## EXCERPTED TEXT
* * *

Tues - Sat 11am - 6pm

62 Kingly Street
London
W1B 5QN

8 Bury Street
London
SW1Y 6AB

Tues - Sat 11am - 6pm

Kati Heck Dear Cobalt Monsters

06 六月 — 08 八月 2025
The Upstairs at Bortolami 39 Walker presented by Sadie Coles HQ

These days it is hard to distinguish reality from fiction as endless streams of manipulated images distort and deceive with an unholy alliance of fabricated form and false meaning. Kati Heck’s paintings, sculptures, and installations disrupt this frisson of the familiar and the faux with a contrary counter-narrative that works against the grain to resist, unsettle, and trouble our understanding of modern experience.

 

The installation loosely resembles the central and side panels of a polyptych altarpiece or perhaps the backdrop and scrims of a stage. Artifice, deception, and hybridity rule as all around shape-shifting figures, modeled by family and friends of the artist, enact inscrutable scenarios alongside human/animal amalgams, while nearby a sculpted “manhole” lets off steam!

 

In this performative theatrical space, fluid brushwork and a meticulous realist technique seduce with an appealing subterfuge that artfully disguises Heck’s interrogation of the ways cultural values circulate and intertwine with belief. On one wall, three Monsters named Juno, self, and kid, schuppig recall Hieronymus Bosch’s hybrid fusion of animal and human form. With their imaginative mix of cross-breeding and transgressive deviation these playful yet strange so-called monsters could stand in for outsiders, whether they are refugees, illegal aliens, or simply those whose non-conforming bodies resist dominant power.

* * *

## DATASET EXCERPT
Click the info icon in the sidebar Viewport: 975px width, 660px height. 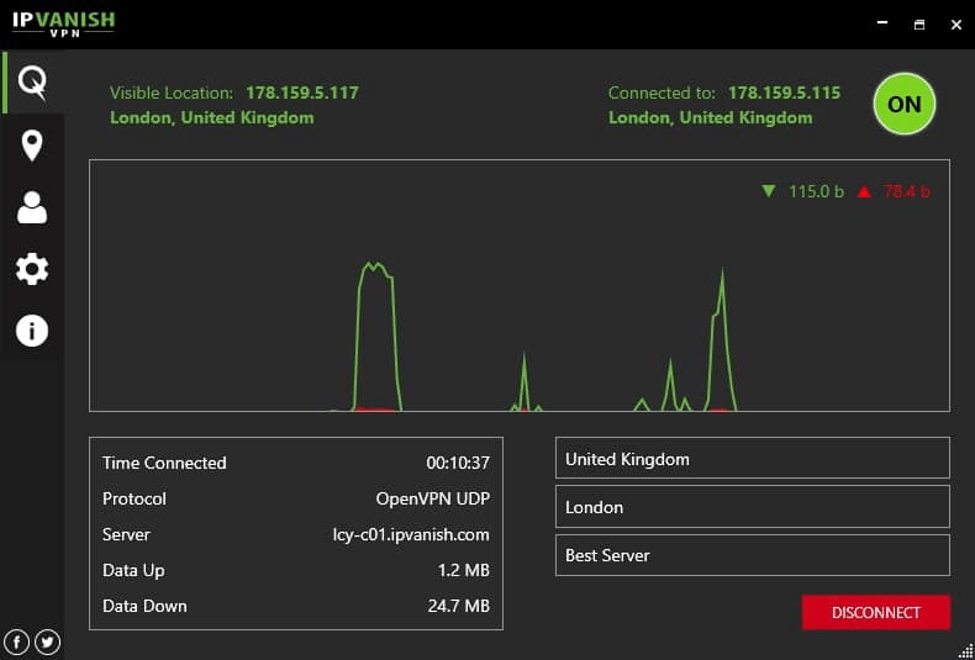click(33, 330)
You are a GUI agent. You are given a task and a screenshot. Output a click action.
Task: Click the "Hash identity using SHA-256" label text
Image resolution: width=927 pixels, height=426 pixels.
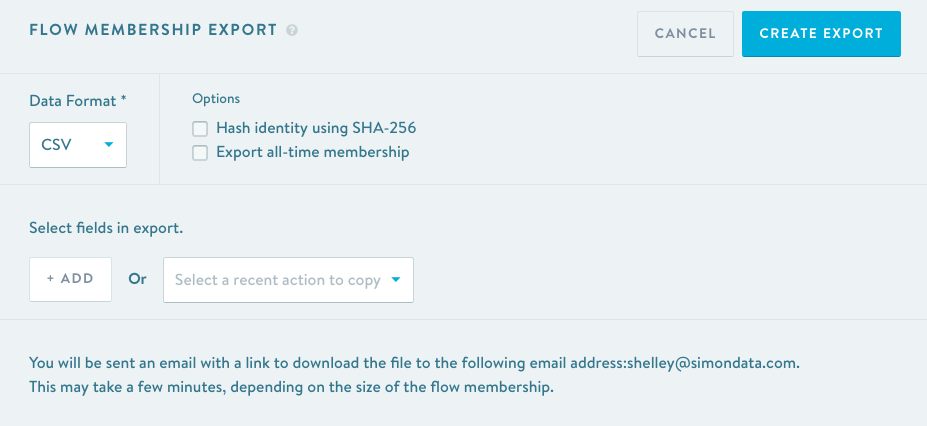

* * *

## ACTIVITY
Could you write the next part of the Kati Heck exhibition text, picking up right after its final sentence? You can set the lines aside.

## REPLY TO THE EXERCISE
 

Like the paintings of New Objectivity (Neue Sachlichkeit) artists Otto Dix and Christian Schad, Kraft I (Walter kommt) and Kraft II combine realistic description with anomalous and incongruous elements to underscore the critical, satirical, and confrontational potential of difference. Standing in skewed perspective against a medieval gate or seated in front of a backdrop of swirling clouds, with each slightly larger-than-life body rendered with a sensuous and tactile materiality, these portraits of a well-known Antwerp fashion designer and a German singer nevertheless seem out of place. Missing limbs and multiple signing hands enact disability, question convention, and otherwise give visibility to enigmatic noncompliance.

 

Heck’s fluid painterly fictions also bring to mind the magic realism and invented fantasies of Remedios Varo, Leonor Fini, and Leonora Carrington. Like these women surrealists, Heck’s work is informed by a strong female vision and feminist narrative. Often discovered in a painting’s details, this discourse unravels in Vom Unten as snail eggs, beads, and a lamb’s head circulating around a seated woman evoke the sacred, social, and symbolic ways that the personal is political.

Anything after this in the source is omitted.